Why not use cheap carbon microphones, RF clipping, and go for the punch.
Most receivers used for AM broadcasting have much less sensitivity than most
ham gear and would benefit more for SSB like sound.  Even most car radios
have fairly narrow response.

There used to be an AM proof of performance, seems to now a thing of the
past for most stations, except for the big stations that have an engineering
budget.  However again why was the AM proof so important?

While this gets away some from the original discussion, the same reasons are
very much the same.  Most folks prefer good sounding-------clean ---------
audio with some dynamic range.

73 de jay/w5jay..

-----Original Message-----
From: amradio-bounces at mailman.qth.net
[mailto:amradio-bounces at mailman.qth.net] On Behalf Of John King
Sent: Monday, December 16, 2013 2:14 PM
To: W. Harris; amradio at mailman.qth.net
Subject: Re: [AMRadio] AM Broadcast Quality

I agree, Bill.  As a former broadcaster, I don't recall any of the young
sweet things calling in to say how  great the modulation was, how hearing
broadcast quality substituted for eyeball  communication after my on air
shift was over.

What broadcast quality did was generate more adjacent interference and
splatter. Listen to 3.885 at night and enjoy the retired broadcast
transmitters on 3.880 and 3.885 that make both frequencies sound like a
bunch of monkeys whose cages are too close together.
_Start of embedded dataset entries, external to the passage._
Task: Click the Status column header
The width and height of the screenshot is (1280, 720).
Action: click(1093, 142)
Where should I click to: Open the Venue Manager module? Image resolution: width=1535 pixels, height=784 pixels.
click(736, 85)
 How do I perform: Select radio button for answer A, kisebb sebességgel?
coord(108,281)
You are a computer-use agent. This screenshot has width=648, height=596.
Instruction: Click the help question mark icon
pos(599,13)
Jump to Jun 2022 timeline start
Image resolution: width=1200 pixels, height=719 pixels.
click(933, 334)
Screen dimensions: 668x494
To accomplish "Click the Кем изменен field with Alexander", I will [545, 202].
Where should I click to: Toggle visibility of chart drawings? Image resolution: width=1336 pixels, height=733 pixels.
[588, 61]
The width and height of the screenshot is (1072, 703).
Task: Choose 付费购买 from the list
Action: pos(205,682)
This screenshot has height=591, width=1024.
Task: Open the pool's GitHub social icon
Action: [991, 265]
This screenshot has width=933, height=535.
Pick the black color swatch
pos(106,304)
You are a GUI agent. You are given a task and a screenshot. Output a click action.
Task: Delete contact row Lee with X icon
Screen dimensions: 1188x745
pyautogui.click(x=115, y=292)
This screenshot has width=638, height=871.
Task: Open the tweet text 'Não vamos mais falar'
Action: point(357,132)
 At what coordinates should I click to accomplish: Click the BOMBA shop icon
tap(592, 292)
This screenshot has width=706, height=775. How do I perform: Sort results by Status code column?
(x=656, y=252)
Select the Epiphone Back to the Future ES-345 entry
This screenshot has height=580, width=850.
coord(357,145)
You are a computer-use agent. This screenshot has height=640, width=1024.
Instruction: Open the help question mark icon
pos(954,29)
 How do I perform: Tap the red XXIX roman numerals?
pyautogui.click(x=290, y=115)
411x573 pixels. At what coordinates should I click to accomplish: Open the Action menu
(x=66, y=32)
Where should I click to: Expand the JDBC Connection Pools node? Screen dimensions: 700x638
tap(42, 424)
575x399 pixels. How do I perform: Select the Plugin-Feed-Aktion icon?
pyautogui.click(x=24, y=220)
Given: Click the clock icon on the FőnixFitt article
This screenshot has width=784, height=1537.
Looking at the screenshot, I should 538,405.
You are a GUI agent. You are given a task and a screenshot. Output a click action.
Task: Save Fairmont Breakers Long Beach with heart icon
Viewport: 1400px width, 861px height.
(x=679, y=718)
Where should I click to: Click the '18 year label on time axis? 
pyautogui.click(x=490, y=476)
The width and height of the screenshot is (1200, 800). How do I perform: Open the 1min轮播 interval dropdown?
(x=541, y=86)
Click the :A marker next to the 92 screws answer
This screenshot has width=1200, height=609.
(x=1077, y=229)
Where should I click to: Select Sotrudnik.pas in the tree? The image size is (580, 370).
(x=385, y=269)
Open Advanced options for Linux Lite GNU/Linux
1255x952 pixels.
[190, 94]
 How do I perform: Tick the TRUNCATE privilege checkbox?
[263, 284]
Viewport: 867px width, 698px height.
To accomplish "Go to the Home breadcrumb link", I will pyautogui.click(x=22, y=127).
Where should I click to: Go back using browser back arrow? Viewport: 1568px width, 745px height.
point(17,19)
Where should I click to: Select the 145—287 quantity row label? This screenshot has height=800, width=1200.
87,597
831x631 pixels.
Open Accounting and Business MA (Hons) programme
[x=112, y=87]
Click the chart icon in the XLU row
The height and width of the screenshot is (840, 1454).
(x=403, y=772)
Back in the late 1950s and 1960s 40 meters was crowded with AM signals but
we could co-exist and QSO even with the low tech receivers of the day. Of
course, I suspect that the AM EGOS weren't as big and broad back then. But,
I still enjoy AM. 73, John, K5PGW




On Monday, December 16, 2013 1:04 PM, W. Harris <nbcblue at hotmail.com> wrote:
 
I keep hearing people talk about broadcast quality in regards to ham radio
AM transmissions. Why should anyone strive for such quality when the object
is to communicate using no more band width than necessary?